[Input data]

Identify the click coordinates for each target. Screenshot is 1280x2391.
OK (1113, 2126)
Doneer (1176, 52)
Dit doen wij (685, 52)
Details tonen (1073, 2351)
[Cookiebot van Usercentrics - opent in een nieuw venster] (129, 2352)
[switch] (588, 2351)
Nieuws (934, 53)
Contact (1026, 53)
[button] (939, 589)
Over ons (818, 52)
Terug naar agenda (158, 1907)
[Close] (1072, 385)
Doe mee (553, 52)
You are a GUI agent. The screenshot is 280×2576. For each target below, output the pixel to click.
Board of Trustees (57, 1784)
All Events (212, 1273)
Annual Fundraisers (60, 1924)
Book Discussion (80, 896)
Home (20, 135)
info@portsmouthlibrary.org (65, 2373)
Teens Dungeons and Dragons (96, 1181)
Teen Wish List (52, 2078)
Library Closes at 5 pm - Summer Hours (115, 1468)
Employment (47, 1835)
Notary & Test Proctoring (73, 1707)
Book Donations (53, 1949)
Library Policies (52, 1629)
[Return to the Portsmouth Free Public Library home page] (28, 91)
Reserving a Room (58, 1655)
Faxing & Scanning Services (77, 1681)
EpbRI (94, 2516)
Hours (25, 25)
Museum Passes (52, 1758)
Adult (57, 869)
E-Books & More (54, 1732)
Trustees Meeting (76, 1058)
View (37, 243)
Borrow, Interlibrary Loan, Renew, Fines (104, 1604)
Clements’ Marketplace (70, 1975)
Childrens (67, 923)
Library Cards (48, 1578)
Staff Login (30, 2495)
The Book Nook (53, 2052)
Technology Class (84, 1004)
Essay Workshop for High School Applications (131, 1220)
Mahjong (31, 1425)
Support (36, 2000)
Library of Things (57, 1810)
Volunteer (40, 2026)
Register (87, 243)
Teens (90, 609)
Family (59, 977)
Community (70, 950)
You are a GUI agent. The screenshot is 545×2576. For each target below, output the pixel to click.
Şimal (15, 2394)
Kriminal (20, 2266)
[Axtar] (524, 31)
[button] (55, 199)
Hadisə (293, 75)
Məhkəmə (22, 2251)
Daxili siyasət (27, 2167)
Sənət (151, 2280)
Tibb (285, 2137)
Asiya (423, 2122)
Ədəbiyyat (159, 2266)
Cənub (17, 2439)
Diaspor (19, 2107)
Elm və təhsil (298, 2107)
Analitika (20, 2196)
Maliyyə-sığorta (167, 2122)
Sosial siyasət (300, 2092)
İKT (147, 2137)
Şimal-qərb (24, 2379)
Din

[/Input data]

▸ Task
Nothing in the records may change; output all of them exactly.

▸ Answer to this problem
Identify the click coordinates for each target. Screenshot is 1280x2391.
OK (1113, 2126)
Doneer (1176, 52)
Dit doen wij (685, 52)
Details tonen (1073, 2351)
[Cookiebot van Usercentrics - opent in een nieuw venster] (129, 2352)
[switch] (588, 2351)
Nieuws (934, 53)
Contact (1026, 53)
[button] (939, 589)
Over ons (818, 52)
Terug naar agenda (158, 1907)
[Close] (1072, 385)
Doe mee (553, 52)
You are a GUI agent. The screenshot is 280×2576. For each target below, output the pixel to click.
Board of Trustees (57, 1784)
All Events (212, 1273)
Annual Fundraisers (60, 1924)
Book Discussion (80, 896)
Home (20, 135)
info@portsmouthlibrary.org (65, 2373)
Teens Dungeons and Dragons (96, 1181)
Teen Wish List (52, 2078)
Library Closes at 5 pm - Summer Hours (115, 1468)
Employment (47, 1835)
Notary & Test Proctoring (73, 1707)
Book Donations (53, 1949)
Library Policies (52, 1629)
[Return to the Portsmouth Free Public Library home page] (28, 91)
Reserving a Room (58, 1655)
Faxing & Scanning Services (77, 1681)
EpbRI (94, 2516)
Hours (25, 25)
Museum Passes (52, 1758)
Adult (57, 869)
E-Books & More (54, 1732)
Trustees Meeting (76, 1058)
View (37, 243)
Borrow, Interlibrary Loan, Renew, Fines (104, 1604)
Clements’ Marketplace (70, 1975)
Childrens (67, 923)
Library Cards (48, 1578)
Staff Login (30, 2495)
The Book Nook (53, 2052)
Technology Class (84, 1004)
Essay Workshop for High School Applications (131, 1220)
Mahjong (31, 1425)
Support (36, 2000)
Library of Things (57, 1810)
Volunteer (40, 2026)
Register (87, 243)
Teens (90, 609)
Family (59, 977)
Community (70, 950)
You are a GUI agent. The screenshot is 545×2576. For each target below, output the pixel to click.
Şimal (15, 2394)
Kriminal (20, 2266)
[Axtar] (524, 31)
[button] (55, 199)
Hadisə (293, 75)
Məhkəmə (22, 2251)
Daxili siyasət (27, 2167)
Sənət (151, 2280)
Tibb (285, 2137)
Asiya (423, 2122)
Ədəbiyyat (159, 2266)
Cənub (17, 2439)
Diaspor (19, 2107)
Elm və təhsil (298, 2107)
Analitika (20, 2196)
Maliyyə-sığorta (167, 2122)
Sosial siyasət (300, 2092)
İKT (147, 2137)
Şimal-qərb (24, 2379)
Din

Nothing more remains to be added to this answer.